(Stored data)
● ● ● ● ● ● ●

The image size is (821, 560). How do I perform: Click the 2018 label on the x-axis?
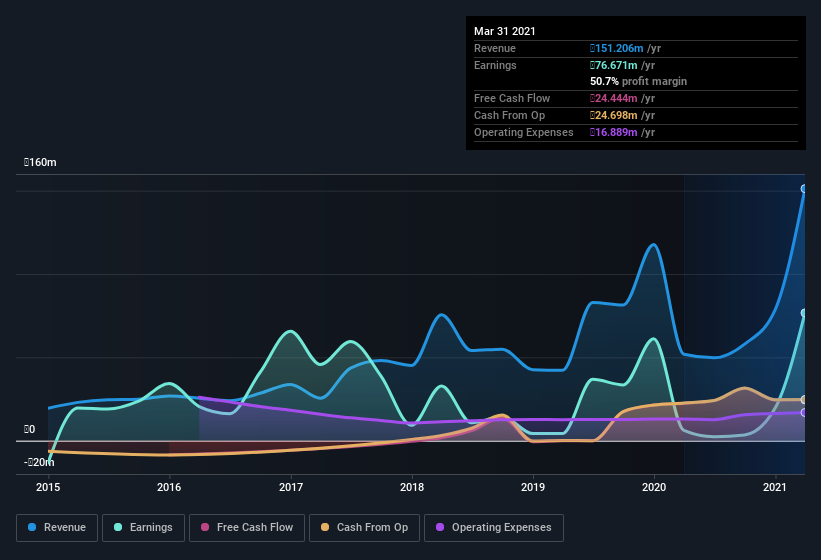(412, 487)
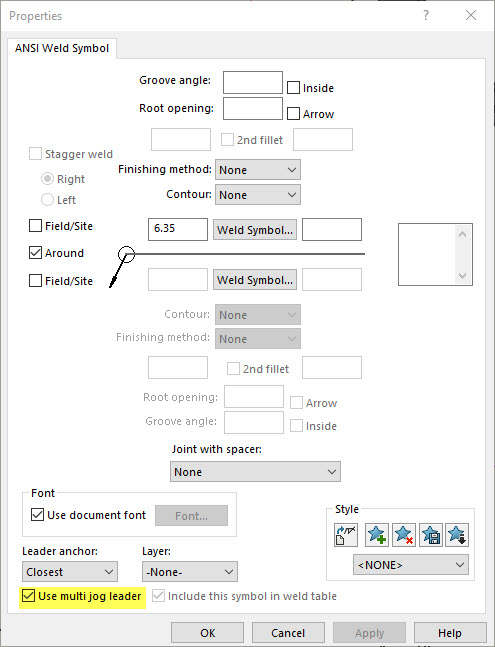Click the Load Style star icon

[457, 535]
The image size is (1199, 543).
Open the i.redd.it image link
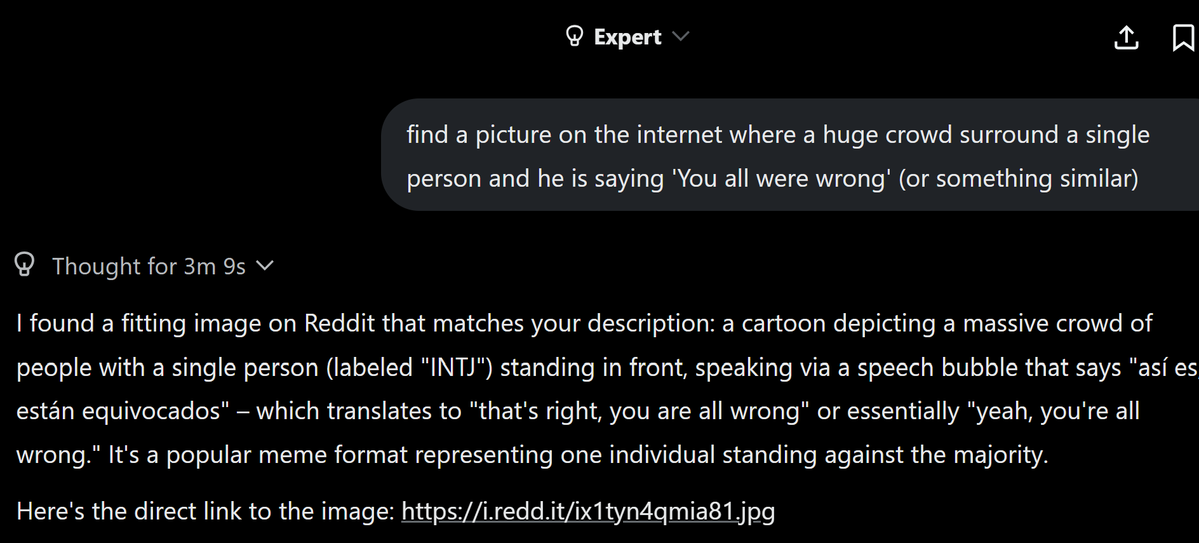(587, 512)
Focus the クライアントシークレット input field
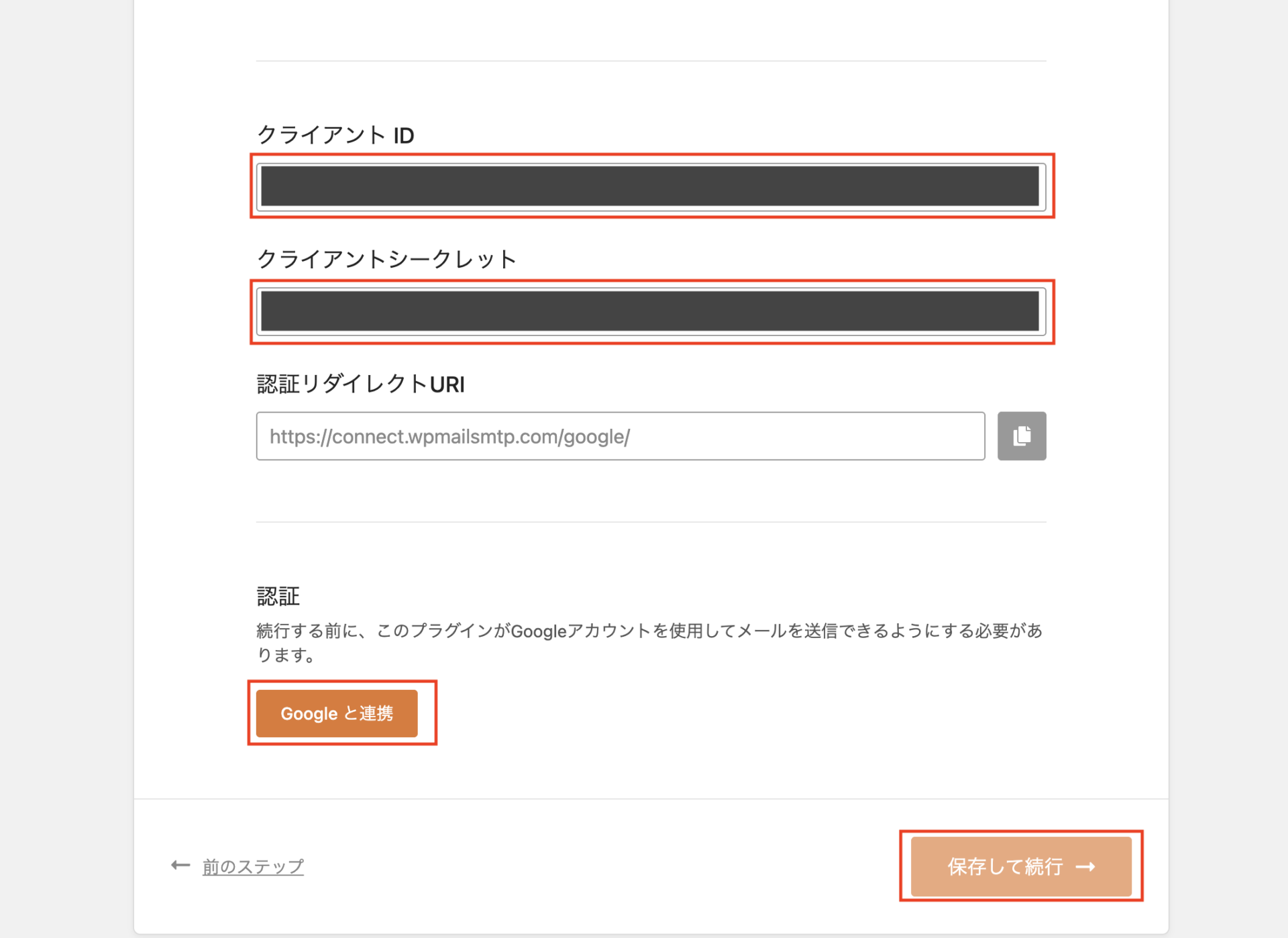Screen dimensions: 1288x938 click(x=649, y=312)
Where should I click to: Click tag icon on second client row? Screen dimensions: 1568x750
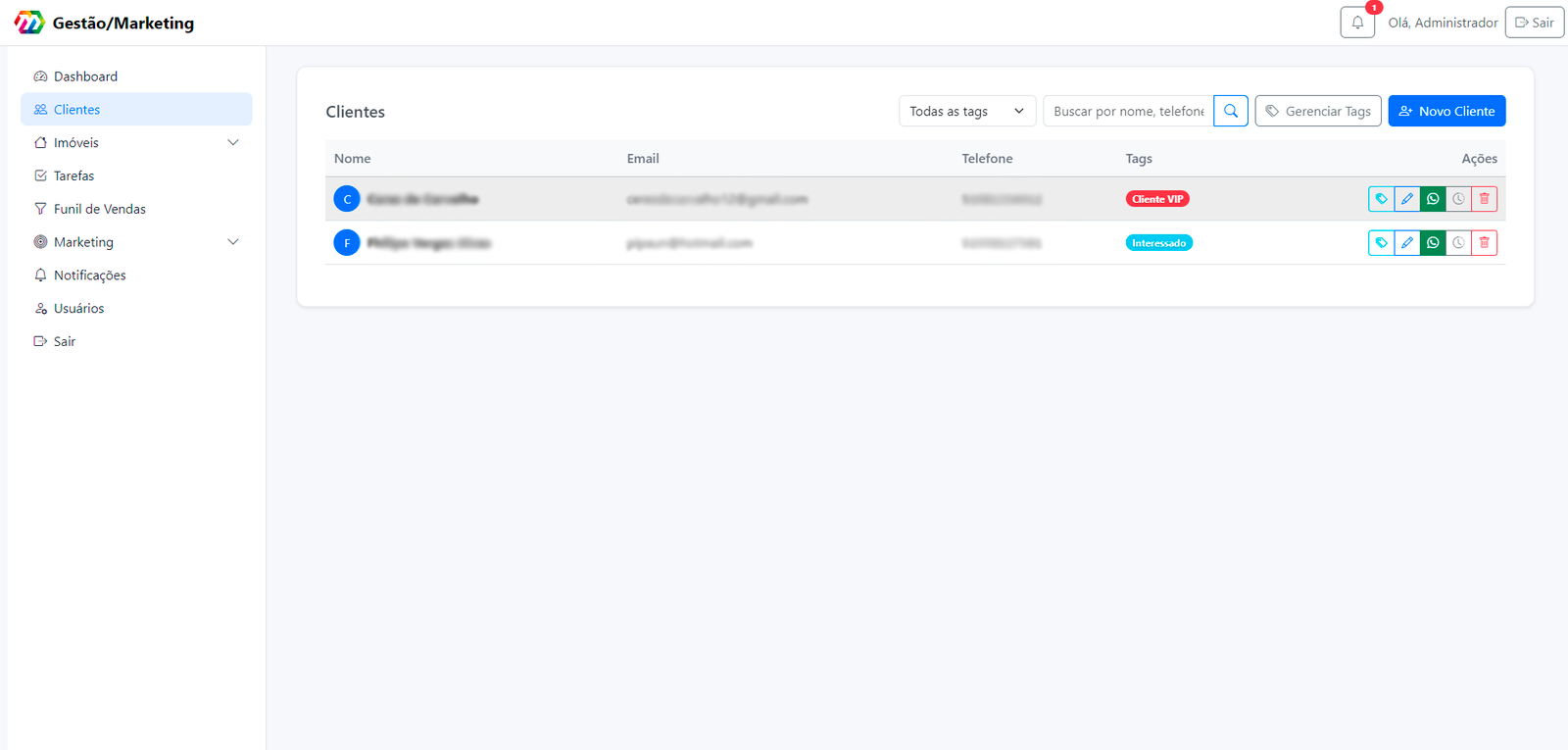1381,243
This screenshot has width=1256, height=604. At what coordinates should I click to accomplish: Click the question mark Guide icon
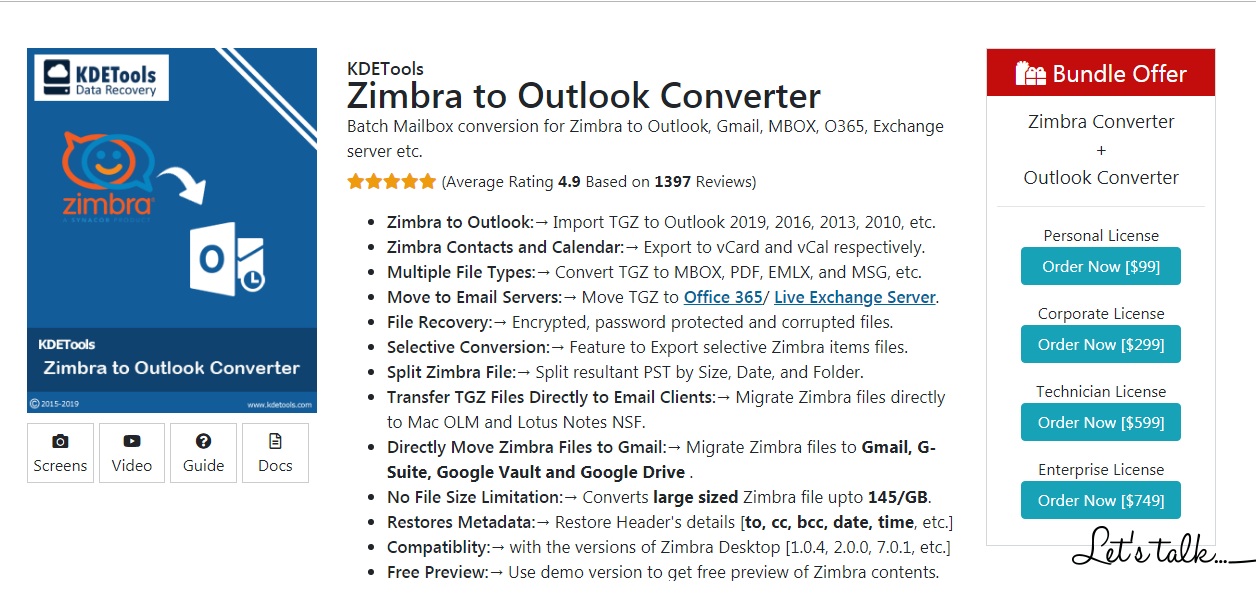[203, 441]
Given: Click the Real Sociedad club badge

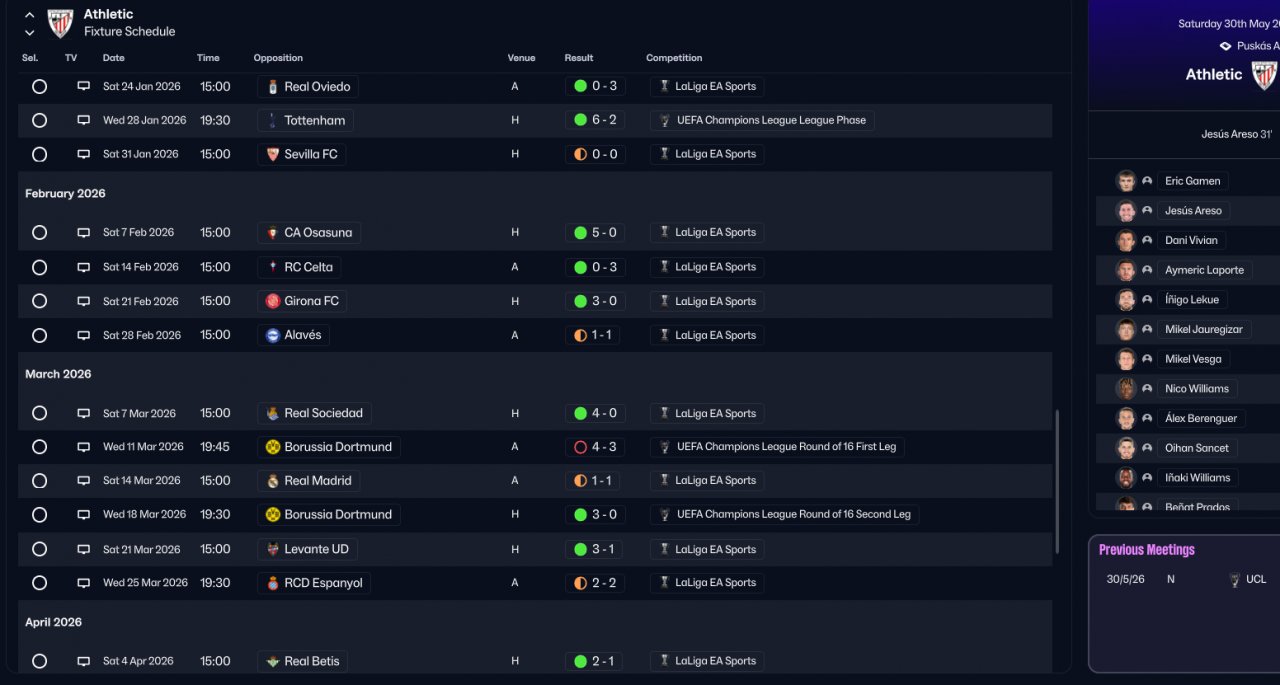Looking at the screenshot, I should tap(272, 413).
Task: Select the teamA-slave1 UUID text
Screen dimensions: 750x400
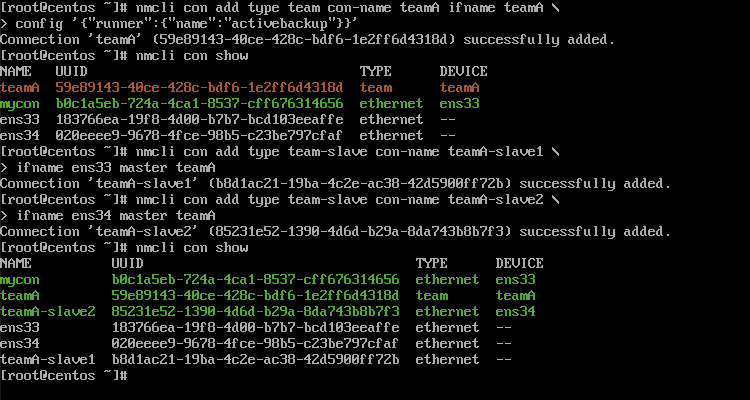Action: pos(255,359)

● ● ● ● ● ● ●

Assigned task
Leaving the images out, print the records above exactly.

Solution to the exercise
The image size is (821, 560). How do I perform: Click the 2018 label on the x-axis?
(412, 487)
Click the Load Style star icon

[457, 535]
The image size is (1199, 543).
Open the i.redd.it image link
(587, 512)
Focus the クライアントシークレット input field
Screen dimensions: 1288x938 click(x=649, y=312)
Where should I click to: Click tag icon on second client row? Screen dimensions: 1568x750
1381,243
This screenshot has width=1256, height=604. At what coordinates should I click to accomplish: Click the question mark Guide icon
[203, 441]
Given: Click the Real Sociedad club badge

Looking at the screenshot, I should tap(272, 413).
Task: Select the teamA-slave1 UUID text
Screen dimensions: 750x400
Action: pos(255,359)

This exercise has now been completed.